Übungsaufgaben:
**a)** Wie lautet im Text über Wimmers Weg in den Profifußball die Stelle von „Foto: © GEPA“ bis „im U19-Nationalteam verbunden.“, wortgetreu wiedergegeben?
**b)** Kannst du die Zeilen der Datenauflistung von der Zeile mit „Click the 24,000円 price cell“ bis zur Zeile mit „will click(x=100, y=512).“, beide einschließlich, in eine nummerierte Liste umwandeln und dabei Leerzeilen weglassen?

── Vorliegender Text ──

Und der Blondschopf ist sowieso nicht der Typ Träumer, war er auch nie: „Die Schule war das Wichtigere, aber nebenher ist das fußballerische Niveau schon gut. Manche träumen schon vom Profi-Fußball, aber ich hätte nie geglaubt, dass ich nach dem Schulabschluss gleich zur Austria komme.“

"Der schwierigste Schritt für mich war von der Schule in Waidhofen zu Gaflenz. Dort habe ich zwar zunächst nur in der Reserve gespielt, aber das war dann Männer-Fußball – das war mein größter Sprung!"

Wimmer hat es jedenfalls mit erstaunlicher Geschwindigkeit geschafft, sich an das Leben im Profi-Fußball zu adaptieren. Der Youngster vermittelt im Gespräch den Eindruck, das sei alles gar keine große Sache gewesen.

„Der schwierigste Schritt für mich war von der Schule in Waidhofen zu Gaflenz. Dort habe ich zwar zunächst nur in der Reserve gespielt, aber das war dann Männer-Fußball – das war mein größter Sprung. Von Gaflenz zu den Violets war es vom Körperlichen her ziemlich gleich, nur das Spielerische war der Unterschied. In der Bundesliga ist das Tempo dann noch einmal ganz anders – da musst du im Kopf schneller schalten. Aber am Schwierigsten war der Schritt vom Nachwuchs- in den Erwachsenen-Fußball“, sagt er.

Der gebürtige Tullner ist der nächste ÖFB-Kicker, der keine fußballerische Eliteschmiede von innen gesehen hat, all die bestens ausgebildeten Akademie-Absolventen aber binnen weniger Monate überholt. Thomas Goiginger, Sasa Kalajdzic, Marco Grüll und Ercan Kara sind die prominentesten Beispiele aus der jüngeren Vergangenheit.

Wimmer: „In der Technik merkt man ein bisschen einen Unterschied, da hatten die Spieler aus der Akademie einfach früher mehr Training. Körperlich aber war es für mich der richtige Schritt, keine Akademie gemacht zu haben. Ich denke, es war kein Nachteil, in keiner Akademie gewesen zu sein.“

Sein Trainer Peter Stöger sieht es genauso: „Ich finde, es war ein super Weg, weil er sich in vielen Bereichen durchsetzen musste.“ Und das, was der Allrounder, nicht so gut macht, ist gar nicht so augenscheinlich, wie Stöger verrät: „Viele Dinge, wo er vielleicht nicht optimal steht, fallen gar nicht auf, weil er das mit seinem Willen und seinem Tempo ausgleichen kann.“

Wenn der Zufall Regie führt...

Foto: © GEPA

Und manchmal führt in einer Karriere dann auch der Zufall Regie. Der Aufstieg von den Young Violets zu den violetten Profis im Dezember 2019 war nämlich durchaus kurios und mit einer Nichtberücksichtigung im U19-Nationalteam verbunden.

───
── Daten ──

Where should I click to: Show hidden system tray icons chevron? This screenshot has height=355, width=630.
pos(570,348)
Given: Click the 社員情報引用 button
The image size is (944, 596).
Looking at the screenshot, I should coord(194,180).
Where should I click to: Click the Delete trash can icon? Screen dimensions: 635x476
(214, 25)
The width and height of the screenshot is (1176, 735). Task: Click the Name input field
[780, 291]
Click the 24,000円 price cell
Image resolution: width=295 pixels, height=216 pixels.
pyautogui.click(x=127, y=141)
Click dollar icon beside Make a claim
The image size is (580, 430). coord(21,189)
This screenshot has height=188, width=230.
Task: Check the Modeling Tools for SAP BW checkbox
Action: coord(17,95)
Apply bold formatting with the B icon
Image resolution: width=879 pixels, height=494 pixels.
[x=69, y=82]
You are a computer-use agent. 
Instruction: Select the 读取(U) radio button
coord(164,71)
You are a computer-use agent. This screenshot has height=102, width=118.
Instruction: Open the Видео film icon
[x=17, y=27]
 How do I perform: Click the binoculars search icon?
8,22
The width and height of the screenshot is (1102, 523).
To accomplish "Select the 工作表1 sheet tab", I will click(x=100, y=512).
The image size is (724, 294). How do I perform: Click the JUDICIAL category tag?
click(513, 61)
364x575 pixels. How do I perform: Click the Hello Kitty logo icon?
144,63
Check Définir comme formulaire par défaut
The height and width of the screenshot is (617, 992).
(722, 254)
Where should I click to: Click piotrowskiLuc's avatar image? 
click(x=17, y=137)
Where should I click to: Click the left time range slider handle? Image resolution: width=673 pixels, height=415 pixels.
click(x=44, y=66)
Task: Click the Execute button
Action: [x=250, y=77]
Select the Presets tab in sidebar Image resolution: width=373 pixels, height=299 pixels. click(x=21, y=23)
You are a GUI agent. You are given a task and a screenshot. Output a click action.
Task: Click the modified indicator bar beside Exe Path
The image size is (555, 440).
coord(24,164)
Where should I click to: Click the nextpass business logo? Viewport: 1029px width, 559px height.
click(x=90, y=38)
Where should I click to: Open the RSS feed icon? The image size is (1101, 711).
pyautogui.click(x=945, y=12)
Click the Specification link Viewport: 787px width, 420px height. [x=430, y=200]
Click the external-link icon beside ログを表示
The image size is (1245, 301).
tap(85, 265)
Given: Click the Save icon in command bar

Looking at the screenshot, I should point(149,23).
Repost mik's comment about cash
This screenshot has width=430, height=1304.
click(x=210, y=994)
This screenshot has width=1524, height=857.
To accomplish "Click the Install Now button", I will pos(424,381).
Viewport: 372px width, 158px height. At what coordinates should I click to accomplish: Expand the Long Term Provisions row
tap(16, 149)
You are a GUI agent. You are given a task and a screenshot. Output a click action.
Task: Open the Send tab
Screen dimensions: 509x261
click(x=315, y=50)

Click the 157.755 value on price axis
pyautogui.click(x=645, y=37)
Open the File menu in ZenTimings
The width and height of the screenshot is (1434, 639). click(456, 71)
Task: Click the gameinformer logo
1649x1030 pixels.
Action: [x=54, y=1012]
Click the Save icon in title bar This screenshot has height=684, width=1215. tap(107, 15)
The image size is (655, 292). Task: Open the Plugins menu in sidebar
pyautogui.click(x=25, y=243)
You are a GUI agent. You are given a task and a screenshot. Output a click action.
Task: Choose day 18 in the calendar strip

───

Musterlösungen:
**a)**
Foto: © GEPA

Und manchmal führt in einer Karriere dann auch der Zufall Regie. Der Aufstieg von den Young Violets zu den violetten Profis im Dezember 2019 war nämlich durchaus kurios und mit einer Nichtberücksichtigung im U19-Nationalteam verbunden.

**b)**
1. Click the 24,000円 price cell
2. Image resolution: width=295 pixels, height=216 pixels.
3. pyautogui.click(x=127, y=141)
4. Click dollar icon beside Make a claim
5. The image size is (580, 430). coord(21,189)
6. This screenshot has height=188, width=230.
7. Task: Check the Modeling Tools for SAP BW checkbox
8. Action: coord(17,95)
9. Apply bold formatting with the B icon
10. Image resolution: width=879 pixels, height=494 pixels.
11. [x=69, y=82]
12. You are a computer-use agent. 
13. Instruction: Select the 读取(U) radio button
14. coord(164,71)
15. You are a computer-use agent. This screenshot has height=102, width=118.
16. Instruction: Open the Видео film icon
17. [x=17, y=27]
18.  How do I perform: Click the binoculars search icon?
19. 8,22
20. The width and height of the screenshot is (1102, 523).
21. To accomplish "Select the 工作表1 sheet tab", I will click(x=100, y=512).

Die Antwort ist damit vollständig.